Review Comment:
Quality/importance/impact:
The paper describes the TheyBuyForYou platform and knowledge graph. It provides a specific use case of how knowledge graphs can be utilized for the public procurement domain. The use case can subsequently enhance the procurement data processing, enrichment and analysis pipeline. This can potentially improve public procurement transparency and accountability. In addition, a large knowledge graph is produced by the TheyBuyForYou project, in which some of the popular ontologies are reused to model the procurement data and related corporate information. The authors also work with both public institutions and private companies that adopt and evaluate their platform. Some evaluations for other aspects (e.g., data storytelling) are also provided along with the platform’s current limitation.
Readability:
The paper is rather easy to understand, however, there are some parts that need to be reformulated. It is often because the sentences were written in a lengthy manner within one sentence. For example:
- “These led to the emergence of national public procurement...” (Page 2)
- “Automatic storytelling technology available so far...” and subsequent sentences. (Page 14)
- “Results, see Table 2, were quite promising...” (Page 20)
- “During the data upload process, …” (Page 20, due to the relative clauses, brackets, and commas following the sentence), and likewise
- “As the tool is unable…” (Page 21)
Such sentences should be reformulated.
Additional comments/feedback:
- On page 6, it is stated that external vocabularies and ontologies are reused where appropriate. Are there any parameters to determine whether certain vocabularies and ontologies are deemed appropriate in this case?
- Figure captions could be made more explanatory to improve the readability. For example, the captions of Fig. 1 and Fig. 2 can be accompanied by short sentences regarding what the OCDS/euBusinessGraph ontology is for. The extra explanation would also be helpful for Fig. 7, explaining how the statements below each chart can be associated with the visuals of respective charts (the association is not yet intuitive).
- To achieve readability for a wider audience (e.g. government entities, mostly with a lacking background of data analysis), the charts and graph in Fig. 10 should be associated with the explanation provided on Page 18 (e.g., it is not yet explanatory which part of Fig. 10 a translates to the referred “large transaction” mentioned in Case 1 on page 18). It would also be interesting to show the result of D-Tree algorithms after the screenshot in Fig. 5 is run.

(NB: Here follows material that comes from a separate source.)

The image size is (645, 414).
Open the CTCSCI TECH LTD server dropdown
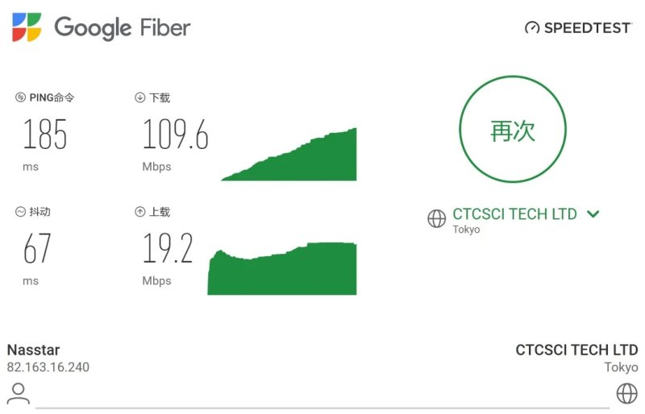click(x=514, y=214)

- Is it correct that the reconciliation API in Fig. 3 is not connected to another component (e.g., triple store, OC API, and OO API) in the architecture? This seems to contradict point 2 (reconcile suppliers) on page 9.
- (Minor) It would be great to make the mentioned technical tools explained shortly so that the paper is self-contained without having to open the links on the footnotes. For example, the mention of Velocity templates on page 9. Also, the way it is formulated leads to an ambiguous notion whether “allows specifying how the REST API will look like” is meant for Velocity templates or meant for the R4R tool.
- The description of the actor who performs the data ingestion process is missing (except for the data storytelling section). To what extent do the buyers/companies publishing the data are involved in the data ingestion pipeline? If they were involved, how far can they keep up with the learning curve of semantic technologies?
- An explanation regarding the JSON-XML-RDF pipeline might be missing. If the initial JSON data does not contain the hierarchy (as implied in point 4 of page 9), how was the hierarchy obtained by transforming the JSON data into XML?
- (Minor) On page 18, a pipeline for document processing is mentioned (col. 2 line 25). A graphical representation of this process would be helpful. Also, lemmatization is mentioned in the process. The explanation of how the lemmatization of different languages (non-English) is performed would also be interesting.
- (Minor) On page 21 (section 9), the terms semantic web, knowledge graph, and linked data are mentioned. For a wider audience (i.e., from a non-semantic web community who might be interested in learning semantic-based procurement tools), a brief explanation regarding those three different terms would also be helpful.